KIRO 7 videochatted with Roberts over the phone after news that Baum's remains were recovered.

She said she’d been holding out hope all these years.

“She was so young and so much life ahead of her,” Roberts added. “And it was all taken away from her.”

Lindsey was just 10 years old when she disappeared walking home alone on Maple Street from a friend’s home in June of 2009.

Nine years later, many of the same neighbors still live on the street and remember her disappearance vividly.

Linda Belcher said she remembers Lindsey often walking by her home.

“She had a good friend here,” Linda Belcher recalled. “You know how little girls are. They giggled and you could hear  them out there.

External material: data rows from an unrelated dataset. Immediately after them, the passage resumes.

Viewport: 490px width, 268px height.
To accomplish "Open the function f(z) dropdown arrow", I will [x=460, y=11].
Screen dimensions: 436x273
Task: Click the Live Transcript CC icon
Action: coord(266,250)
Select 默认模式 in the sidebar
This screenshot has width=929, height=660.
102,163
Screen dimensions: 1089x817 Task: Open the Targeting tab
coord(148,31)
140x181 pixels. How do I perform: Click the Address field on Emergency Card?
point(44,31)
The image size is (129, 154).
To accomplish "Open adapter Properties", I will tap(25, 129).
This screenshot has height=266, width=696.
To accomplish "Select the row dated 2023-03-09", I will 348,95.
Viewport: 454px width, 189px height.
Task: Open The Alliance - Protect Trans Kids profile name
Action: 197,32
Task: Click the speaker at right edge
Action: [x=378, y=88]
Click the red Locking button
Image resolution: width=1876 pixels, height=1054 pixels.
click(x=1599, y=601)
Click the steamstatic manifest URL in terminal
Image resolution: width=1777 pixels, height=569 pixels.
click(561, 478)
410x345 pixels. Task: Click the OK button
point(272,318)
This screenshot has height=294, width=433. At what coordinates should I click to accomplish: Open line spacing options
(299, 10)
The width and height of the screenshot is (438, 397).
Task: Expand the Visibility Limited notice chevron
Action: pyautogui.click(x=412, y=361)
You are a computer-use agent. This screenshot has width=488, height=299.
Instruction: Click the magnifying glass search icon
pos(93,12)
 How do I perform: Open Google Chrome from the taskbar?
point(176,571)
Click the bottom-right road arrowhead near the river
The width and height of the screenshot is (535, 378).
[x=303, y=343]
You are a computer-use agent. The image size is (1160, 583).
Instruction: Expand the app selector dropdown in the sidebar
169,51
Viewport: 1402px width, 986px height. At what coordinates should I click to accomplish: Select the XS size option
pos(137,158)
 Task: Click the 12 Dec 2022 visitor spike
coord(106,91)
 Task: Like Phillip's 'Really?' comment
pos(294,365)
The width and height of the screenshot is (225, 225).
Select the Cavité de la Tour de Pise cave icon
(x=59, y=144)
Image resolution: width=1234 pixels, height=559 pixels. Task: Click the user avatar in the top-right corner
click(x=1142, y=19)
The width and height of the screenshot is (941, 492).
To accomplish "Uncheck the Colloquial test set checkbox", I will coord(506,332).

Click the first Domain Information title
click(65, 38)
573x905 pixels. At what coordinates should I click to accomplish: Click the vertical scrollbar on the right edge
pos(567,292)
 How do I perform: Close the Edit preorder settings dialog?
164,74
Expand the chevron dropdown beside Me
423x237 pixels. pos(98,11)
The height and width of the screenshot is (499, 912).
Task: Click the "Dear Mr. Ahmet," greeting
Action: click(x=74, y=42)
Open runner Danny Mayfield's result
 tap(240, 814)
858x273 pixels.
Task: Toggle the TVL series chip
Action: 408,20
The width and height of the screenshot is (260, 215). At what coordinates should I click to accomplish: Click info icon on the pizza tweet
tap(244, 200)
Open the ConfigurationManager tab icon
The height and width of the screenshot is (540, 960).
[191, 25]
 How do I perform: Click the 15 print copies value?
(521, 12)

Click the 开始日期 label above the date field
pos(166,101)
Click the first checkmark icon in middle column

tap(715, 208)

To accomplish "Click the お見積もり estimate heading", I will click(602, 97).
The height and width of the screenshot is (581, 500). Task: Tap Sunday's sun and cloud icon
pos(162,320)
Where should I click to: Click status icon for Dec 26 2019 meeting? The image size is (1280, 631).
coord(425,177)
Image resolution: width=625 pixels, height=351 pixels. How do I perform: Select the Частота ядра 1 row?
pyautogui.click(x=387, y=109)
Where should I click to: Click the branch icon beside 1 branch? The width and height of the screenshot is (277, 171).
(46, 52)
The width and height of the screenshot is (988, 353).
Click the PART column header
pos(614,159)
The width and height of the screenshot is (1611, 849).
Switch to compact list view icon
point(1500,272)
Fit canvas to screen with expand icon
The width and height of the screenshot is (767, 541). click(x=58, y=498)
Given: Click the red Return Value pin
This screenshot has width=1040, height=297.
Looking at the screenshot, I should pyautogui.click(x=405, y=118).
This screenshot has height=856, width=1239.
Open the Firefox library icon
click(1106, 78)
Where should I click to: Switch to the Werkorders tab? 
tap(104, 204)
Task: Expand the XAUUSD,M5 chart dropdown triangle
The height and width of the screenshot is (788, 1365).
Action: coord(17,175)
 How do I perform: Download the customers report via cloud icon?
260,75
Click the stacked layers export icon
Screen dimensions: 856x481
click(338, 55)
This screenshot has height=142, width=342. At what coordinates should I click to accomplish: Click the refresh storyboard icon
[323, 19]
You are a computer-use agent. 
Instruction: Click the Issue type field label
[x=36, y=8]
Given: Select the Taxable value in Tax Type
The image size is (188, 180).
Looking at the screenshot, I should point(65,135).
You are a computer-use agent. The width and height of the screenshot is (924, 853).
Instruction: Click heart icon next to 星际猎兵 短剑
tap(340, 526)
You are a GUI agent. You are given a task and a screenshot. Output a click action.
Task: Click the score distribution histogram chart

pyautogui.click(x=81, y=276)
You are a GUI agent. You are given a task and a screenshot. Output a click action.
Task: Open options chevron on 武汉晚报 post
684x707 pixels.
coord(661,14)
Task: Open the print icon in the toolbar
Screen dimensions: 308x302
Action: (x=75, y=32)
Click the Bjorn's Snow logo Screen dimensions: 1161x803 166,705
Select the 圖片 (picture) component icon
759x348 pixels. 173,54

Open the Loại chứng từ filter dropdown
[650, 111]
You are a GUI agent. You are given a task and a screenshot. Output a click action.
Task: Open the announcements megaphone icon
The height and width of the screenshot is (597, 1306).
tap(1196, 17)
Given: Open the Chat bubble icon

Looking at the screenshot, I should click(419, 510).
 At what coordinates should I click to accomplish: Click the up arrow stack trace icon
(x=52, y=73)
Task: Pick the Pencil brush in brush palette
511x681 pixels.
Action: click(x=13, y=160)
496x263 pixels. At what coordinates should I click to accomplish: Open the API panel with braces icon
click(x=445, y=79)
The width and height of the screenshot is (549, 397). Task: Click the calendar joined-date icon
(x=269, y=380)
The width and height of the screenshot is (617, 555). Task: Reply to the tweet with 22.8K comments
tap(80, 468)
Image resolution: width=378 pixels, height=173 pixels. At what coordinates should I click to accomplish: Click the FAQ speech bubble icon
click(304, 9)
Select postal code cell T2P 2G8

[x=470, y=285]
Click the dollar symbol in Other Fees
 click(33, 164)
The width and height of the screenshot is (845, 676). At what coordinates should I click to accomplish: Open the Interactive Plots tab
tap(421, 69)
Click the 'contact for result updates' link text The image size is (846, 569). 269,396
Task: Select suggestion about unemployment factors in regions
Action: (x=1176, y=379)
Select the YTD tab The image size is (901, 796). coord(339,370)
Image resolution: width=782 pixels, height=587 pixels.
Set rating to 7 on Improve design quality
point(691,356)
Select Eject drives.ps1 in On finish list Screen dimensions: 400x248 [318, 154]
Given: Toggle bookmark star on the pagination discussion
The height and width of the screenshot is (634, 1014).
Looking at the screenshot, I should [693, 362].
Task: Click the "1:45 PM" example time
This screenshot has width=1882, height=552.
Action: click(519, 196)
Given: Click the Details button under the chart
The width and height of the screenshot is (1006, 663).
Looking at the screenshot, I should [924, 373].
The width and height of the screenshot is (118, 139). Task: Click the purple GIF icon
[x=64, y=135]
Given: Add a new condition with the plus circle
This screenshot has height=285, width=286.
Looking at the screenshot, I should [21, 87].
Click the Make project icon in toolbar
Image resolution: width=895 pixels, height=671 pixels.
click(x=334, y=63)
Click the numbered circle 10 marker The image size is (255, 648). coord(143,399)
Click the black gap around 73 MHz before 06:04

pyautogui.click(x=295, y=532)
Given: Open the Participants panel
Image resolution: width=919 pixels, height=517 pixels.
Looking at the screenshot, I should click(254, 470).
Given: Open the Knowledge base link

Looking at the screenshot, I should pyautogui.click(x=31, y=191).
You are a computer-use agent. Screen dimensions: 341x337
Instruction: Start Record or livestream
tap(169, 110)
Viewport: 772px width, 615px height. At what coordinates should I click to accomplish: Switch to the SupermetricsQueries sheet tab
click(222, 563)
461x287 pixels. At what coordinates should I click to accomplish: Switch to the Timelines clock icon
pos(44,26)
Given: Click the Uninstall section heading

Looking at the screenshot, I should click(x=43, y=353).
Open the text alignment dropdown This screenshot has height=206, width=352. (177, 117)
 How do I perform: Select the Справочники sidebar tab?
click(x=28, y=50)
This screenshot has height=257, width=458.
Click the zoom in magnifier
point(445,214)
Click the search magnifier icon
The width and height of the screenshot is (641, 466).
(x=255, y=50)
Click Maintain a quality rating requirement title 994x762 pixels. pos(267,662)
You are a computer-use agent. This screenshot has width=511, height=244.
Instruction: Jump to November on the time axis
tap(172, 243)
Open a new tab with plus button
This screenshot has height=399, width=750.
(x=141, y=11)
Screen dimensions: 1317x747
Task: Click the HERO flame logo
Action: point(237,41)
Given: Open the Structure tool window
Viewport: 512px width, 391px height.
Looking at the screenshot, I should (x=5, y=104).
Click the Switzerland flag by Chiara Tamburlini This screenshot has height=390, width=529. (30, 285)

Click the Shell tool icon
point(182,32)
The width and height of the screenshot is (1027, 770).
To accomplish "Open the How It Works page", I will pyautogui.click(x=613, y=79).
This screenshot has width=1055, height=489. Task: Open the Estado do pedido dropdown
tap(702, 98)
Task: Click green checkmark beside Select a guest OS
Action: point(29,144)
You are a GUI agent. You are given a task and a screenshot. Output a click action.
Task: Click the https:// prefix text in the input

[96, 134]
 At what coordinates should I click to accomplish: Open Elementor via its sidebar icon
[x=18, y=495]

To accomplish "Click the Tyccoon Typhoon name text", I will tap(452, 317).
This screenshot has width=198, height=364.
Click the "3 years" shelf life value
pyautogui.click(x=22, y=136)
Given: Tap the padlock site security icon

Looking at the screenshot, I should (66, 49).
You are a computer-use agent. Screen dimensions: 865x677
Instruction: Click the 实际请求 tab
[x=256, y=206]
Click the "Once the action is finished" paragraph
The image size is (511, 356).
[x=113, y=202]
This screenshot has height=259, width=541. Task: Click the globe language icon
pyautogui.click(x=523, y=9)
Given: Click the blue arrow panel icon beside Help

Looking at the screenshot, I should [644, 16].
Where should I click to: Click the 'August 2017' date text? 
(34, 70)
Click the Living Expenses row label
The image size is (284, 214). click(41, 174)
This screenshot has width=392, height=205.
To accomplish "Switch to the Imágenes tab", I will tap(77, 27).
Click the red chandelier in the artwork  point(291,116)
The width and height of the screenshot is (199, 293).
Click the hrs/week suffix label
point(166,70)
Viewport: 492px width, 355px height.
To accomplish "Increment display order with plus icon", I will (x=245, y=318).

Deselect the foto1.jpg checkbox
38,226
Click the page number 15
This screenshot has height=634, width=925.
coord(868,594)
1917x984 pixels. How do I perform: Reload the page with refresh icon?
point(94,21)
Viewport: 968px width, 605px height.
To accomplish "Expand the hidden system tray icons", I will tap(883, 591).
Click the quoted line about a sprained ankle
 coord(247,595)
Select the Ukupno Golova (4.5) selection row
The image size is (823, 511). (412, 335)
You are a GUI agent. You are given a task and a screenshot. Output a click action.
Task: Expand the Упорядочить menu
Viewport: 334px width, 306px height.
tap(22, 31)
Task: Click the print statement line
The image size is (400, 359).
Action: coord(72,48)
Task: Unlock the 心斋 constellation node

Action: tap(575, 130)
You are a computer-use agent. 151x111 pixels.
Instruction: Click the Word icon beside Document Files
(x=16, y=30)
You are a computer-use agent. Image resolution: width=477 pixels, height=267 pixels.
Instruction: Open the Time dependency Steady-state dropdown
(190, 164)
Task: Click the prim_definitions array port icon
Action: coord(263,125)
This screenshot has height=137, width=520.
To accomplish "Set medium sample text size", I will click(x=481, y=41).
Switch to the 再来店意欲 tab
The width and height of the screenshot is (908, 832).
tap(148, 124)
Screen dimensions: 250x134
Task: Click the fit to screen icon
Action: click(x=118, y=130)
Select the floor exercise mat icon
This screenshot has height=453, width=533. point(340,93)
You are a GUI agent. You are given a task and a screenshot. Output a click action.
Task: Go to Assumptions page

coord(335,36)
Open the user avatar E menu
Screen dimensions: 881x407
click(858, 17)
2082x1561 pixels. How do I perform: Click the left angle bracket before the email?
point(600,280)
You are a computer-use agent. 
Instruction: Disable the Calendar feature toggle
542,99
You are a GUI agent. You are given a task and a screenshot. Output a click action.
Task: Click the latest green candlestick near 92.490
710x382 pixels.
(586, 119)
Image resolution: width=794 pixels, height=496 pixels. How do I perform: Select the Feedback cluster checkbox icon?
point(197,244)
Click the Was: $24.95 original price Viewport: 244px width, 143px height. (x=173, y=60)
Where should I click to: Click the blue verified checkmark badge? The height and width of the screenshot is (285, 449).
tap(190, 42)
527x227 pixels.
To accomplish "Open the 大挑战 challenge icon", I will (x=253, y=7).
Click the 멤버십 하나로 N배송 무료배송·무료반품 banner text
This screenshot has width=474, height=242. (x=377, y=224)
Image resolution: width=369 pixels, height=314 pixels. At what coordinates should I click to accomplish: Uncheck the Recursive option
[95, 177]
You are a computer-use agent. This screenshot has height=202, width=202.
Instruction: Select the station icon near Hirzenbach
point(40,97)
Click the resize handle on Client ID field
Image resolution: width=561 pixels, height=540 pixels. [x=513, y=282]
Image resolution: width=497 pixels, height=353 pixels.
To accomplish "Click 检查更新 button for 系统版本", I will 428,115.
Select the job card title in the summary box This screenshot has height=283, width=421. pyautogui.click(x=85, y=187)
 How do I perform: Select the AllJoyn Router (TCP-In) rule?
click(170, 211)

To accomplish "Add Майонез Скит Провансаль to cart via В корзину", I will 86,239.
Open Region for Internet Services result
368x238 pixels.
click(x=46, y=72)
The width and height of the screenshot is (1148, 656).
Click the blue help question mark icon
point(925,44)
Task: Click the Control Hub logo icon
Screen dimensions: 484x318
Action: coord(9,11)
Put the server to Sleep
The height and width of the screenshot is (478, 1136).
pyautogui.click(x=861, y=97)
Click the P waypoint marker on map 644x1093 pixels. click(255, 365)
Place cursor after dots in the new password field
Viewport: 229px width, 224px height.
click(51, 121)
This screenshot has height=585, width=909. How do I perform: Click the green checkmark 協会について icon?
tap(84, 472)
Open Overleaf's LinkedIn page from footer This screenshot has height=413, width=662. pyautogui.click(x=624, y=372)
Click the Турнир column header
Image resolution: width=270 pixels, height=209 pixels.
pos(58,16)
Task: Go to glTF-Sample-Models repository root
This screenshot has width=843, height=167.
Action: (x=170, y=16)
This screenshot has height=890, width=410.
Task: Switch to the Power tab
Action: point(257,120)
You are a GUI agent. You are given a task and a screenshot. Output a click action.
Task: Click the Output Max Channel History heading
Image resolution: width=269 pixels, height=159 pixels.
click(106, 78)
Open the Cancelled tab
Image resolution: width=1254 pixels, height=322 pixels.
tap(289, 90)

It just about broke everyone’s heart when she disappeared.”

Lindsey’s disappearance changed the community in McCleary.

Some describe it as a loss of innocence for the small, tight-knit town.

And though years passed, no one forgot the little girl.

“Heartbreaking,” said Beverly Brown. “You know they hunted her for so long, notices were on all the buildings.”

Today, her face can still be seen posted on fliers hanging on this abandoned building in town.

The town also planted a memorial tree in her honor in 2011, on what would have been her 13th birthday.

“It’s sad but good they can find out what happened to her,” David Belcher said. “Hope they find out who did it."

KIRO 7 asked Roberts whether the news brought closure for her.

“It’s kind of closure,” Roberts said. “I don’t think there’s going to be closure fully until we can lay her down to rest and when they find the sick person who did it.”